Lena: Naja, man muss da erstmal bei den Trägervereinen selbst ansetzen. Dort herrscht die Vorstellung, bloß nicht zu viel Forderungen stellen, sonst nehmen sie uns das was wir haben auch noch weg. Da geht es erstmal um das politische Selbstbewusstsein von sozialer Arbeit.

Aurelia: Klar gibt es auf der „linken“ Seite da auch immer wieder gute Vorschläge. Aber dann kommen wieder solche Aussagen, wie kürzlich rund um “Integrationsunwilligkeit” und Bestrafung.

Wie kann man soziale Arbeit so politisieren, dass man auch BündnispartnerInnen in der Gesellschaft finden kann?

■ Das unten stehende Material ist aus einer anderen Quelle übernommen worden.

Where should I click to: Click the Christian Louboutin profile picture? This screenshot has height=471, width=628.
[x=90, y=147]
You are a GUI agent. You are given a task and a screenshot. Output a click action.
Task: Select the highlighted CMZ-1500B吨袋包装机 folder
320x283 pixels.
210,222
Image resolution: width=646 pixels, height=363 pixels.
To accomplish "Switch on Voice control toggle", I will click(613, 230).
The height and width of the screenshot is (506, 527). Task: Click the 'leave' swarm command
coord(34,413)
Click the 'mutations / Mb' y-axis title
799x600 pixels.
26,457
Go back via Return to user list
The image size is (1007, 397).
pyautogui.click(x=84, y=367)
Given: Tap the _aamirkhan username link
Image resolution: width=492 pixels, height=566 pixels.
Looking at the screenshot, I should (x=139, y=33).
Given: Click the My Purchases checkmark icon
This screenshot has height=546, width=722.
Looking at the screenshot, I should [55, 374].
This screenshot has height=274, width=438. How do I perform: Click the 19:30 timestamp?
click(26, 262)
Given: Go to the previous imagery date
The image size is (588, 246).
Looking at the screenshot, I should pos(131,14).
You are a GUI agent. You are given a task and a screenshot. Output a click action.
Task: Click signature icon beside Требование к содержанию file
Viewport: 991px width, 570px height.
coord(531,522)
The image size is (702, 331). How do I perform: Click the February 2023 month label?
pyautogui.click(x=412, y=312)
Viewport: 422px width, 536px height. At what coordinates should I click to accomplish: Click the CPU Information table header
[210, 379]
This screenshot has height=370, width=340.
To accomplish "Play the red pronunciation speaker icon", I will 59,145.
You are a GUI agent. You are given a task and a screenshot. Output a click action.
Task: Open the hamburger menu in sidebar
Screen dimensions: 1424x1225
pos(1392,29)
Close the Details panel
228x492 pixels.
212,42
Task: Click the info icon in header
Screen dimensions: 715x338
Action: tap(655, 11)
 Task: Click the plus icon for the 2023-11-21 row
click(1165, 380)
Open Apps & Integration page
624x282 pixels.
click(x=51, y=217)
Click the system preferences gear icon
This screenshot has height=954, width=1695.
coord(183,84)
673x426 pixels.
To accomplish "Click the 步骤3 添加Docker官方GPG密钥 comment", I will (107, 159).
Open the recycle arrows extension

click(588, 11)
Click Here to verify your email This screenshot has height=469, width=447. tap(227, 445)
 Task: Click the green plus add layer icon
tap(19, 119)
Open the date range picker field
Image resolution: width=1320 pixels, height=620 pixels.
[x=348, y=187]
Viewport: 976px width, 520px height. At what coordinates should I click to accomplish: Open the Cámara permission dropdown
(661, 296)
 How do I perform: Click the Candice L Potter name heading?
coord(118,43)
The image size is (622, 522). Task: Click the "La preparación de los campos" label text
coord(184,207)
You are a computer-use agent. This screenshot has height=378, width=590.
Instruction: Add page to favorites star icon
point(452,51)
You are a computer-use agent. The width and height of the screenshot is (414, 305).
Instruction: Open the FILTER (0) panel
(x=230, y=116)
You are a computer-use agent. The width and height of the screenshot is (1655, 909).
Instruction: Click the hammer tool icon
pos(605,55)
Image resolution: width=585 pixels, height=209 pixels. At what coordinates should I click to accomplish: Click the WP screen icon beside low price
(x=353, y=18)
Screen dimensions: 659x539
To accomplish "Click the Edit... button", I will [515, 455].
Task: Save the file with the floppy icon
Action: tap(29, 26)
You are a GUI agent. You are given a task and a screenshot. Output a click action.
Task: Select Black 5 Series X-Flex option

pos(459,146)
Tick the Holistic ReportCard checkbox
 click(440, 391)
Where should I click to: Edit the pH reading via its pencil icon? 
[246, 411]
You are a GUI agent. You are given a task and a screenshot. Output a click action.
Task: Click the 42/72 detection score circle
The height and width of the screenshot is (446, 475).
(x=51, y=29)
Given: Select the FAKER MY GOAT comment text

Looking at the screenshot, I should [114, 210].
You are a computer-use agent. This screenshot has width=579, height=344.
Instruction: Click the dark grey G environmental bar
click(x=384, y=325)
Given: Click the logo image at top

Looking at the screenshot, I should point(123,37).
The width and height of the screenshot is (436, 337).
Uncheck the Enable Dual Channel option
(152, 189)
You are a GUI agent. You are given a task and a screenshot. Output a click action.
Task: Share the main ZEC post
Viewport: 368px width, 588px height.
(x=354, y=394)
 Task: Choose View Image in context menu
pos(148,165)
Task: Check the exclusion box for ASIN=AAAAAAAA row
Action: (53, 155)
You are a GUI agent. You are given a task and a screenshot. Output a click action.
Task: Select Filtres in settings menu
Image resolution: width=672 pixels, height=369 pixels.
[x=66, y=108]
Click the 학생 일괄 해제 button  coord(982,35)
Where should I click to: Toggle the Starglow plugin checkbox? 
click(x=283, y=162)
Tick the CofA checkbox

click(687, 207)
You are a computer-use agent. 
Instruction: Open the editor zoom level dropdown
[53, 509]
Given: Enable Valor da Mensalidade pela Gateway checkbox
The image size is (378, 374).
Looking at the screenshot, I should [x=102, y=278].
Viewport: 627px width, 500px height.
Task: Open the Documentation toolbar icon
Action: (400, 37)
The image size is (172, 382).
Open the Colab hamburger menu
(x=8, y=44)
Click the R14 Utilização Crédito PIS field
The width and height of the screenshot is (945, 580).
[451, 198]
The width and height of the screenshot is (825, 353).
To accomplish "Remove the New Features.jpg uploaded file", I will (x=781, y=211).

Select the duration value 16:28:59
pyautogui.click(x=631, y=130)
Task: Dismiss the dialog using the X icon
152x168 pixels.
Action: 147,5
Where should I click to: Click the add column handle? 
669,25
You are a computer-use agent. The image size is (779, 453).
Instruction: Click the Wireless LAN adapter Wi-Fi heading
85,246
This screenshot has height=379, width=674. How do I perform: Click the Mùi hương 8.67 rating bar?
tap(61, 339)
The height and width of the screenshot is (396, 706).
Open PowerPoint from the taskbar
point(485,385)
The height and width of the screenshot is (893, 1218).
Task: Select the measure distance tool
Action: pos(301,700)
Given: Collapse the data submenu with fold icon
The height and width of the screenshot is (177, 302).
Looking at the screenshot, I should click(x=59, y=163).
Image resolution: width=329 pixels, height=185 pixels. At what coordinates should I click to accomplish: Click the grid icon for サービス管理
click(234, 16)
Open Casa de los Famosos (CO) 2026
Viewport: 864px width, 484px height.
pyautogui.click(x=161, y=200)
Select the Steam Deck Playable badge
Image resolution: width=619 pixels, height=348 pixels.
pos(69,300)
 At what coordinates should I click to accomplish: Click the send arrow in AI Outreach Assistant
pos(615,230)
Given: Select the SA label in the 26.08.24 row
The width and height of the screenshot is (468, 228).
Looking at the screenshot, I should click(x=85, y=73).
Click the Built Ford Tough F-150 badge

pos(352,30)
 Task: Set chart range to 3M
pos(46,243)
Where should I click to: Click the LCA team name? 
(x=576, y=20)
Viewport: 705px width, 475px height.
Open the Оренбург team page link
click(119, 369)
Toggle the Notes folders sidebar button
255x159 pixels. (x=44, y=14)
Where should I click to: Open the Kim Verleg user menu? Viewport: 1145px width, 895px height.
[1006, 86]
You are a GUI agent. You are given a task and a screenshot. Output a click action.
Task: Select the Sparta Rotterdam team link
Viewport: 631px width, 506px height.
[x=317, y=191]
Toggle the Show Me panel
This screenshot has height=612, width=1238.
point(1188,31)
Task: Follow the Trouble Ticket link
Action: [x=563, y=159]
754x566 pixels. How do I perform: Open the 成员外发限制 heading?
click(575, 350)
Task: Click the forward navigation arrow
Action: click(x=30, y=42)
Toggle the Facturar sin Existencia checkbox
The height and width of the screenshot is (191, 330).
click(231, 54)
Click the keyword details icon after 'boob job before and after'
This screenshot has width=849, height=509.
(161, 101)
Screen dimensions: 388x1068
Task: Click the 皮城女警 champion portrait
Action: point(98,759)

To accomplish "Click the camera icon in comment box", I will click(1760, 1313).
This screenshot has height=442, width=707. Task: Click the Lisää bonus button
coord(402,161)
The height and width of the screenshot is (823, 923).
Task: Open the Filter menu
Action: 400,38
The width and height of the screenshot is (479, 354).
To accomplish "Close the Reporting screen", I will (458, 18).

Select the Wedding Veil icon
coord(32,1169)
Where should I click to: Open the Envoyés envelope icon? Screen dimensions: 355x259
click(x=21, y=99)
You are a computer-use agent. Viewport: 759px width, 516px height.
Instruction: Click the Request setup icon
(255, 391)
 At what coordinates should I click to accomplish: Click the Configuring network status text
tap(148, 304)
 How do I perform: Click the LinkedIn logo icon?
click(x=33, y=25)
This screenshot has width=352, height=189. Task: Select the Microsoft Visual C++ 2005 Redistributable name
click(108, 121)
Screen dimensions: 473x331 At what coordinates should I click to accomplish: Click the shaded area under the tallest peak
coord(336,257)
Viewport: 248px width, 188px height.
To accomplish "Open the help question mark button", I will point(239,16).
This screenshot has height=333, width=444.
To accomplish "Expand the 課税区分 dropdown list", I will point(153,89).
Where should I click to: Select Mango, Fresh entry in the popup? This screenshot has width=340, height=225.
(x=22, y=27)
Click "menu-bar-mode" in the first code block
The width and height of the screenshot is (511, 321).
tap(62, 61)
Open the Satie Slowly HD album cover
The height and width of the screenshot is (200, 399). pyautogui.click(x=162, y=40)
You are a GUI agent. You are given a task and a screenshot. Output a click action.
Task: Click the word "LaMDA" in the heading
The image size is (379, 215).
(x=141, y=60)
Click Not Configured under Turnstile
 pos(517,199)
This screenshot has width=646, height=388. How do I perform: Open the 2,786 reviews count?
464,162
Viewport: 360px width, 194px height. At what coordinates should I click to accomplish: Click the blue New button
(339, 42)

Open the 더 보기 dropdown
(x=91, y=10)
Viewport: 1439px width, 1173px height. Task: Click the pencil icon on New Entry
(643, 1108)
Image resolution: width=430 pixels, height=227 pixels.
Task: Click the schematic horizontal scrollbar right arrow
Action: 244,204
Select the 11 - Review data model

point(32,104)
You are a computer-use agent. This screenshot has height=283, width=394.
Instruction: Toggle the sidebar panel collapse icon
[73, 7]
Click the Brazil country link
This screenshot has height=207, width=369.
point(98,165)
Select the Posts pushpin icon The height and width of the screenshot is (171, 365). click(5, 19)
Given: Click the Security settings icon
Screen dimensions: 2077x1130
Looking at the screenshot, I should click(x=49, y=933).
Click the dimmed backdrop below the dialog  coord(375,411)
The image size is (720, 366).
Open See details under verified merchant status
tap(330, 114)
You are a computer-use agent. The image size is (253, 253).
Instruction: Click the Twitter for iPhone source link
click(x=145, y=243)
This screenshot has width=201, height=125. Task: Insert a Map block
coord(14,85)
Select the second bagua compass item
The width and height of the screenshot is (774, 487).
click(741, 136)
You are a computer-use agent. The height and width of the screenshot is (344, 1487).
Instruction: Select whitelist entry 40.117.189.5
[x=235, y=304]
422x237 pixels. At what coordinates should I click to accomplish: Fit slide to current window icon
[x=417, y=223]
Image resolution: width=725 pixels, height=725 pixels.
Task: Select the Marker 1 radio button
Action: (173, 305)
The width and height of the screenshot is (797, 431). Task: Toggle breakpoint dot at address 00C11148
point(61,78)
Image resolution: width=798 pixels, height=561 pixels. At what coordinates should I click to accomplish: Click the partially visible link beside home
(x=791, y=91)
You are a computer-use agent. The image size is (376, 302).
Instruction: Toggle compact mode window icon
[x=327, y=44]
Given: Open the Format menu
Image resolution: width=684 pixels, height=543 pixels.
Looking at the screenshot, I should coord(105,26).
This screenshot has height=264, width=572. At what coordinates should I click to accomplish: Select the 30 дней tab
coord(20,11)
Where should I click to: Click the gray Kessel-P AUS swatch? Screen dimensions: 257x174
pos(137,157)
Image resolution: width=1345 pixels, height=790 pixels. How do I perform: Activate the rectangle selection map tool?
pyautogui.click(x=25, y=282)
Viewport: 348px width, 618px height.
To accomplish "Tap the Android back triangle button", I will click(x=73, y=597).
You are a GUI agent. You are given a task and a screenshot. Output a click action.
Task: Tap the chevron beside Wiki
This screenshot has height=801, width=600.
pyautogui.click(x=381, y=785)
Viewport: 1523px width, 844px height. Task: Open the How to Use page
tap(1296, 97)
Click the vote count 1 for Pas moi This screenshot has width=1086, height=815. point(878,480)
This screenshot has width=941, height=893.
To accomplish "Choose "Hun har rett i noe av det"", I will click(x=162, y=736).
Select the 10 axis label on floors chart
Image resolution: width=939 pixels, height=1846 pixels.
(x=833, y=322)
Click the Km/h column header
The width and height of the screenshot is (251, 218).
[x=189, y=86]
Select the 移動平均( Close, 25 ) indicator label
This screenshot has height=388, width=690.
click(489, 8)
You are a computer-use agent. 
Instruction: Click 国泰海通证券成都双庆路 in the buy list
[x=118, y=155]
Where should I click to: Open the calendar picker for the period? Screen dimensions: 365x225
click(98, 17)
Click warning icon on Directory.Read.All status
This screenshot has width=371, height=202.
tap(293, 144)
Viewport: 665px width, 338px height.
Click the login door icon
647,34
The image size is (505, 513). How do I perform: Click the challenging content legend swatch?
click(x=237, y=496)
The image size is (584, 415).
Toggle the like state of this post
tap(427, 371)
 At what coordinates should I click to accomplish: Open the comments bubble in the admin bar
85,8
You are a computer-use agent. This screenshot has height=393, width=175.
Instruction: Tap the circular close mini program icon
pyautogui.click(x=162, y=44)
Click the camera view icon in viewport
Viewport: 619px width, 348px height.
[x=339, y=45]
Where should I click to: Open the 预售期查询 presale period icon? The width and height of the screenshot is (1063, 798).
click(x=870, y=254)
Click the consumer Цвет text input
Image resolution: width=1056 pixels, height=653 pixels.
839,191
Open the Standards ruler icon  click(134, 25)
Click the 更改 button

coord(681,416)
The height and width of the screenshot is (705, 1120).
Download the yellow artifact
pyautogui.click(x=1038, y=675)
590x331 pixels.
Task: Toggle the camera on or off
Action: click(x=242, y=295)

Lena: Ich denke vor allem, dass erstmal wichtig wäre, sich untereinander gut zu vernetzen. Studierende mit schon im Beruf stehenden SozialarbeiterInnen, aber auch mit anderen Gruppen im Sozial- und Gesundheitsbereich, wie zum Beispiel KrankenpflegerInnen.

Aurelia: Und natürlich auch mit den KlientInnen, weil auch die brauchen und haben eine Stimme.

Lena Roisz studiert im 6. Semster Soziale Arbeit und ist in verschiedenen linken Kontexten aktiv. 

Aurelia Sagmeister studiert im 4. Semester Soziale Arbeit und jobbt nebenbei als Kellnerin.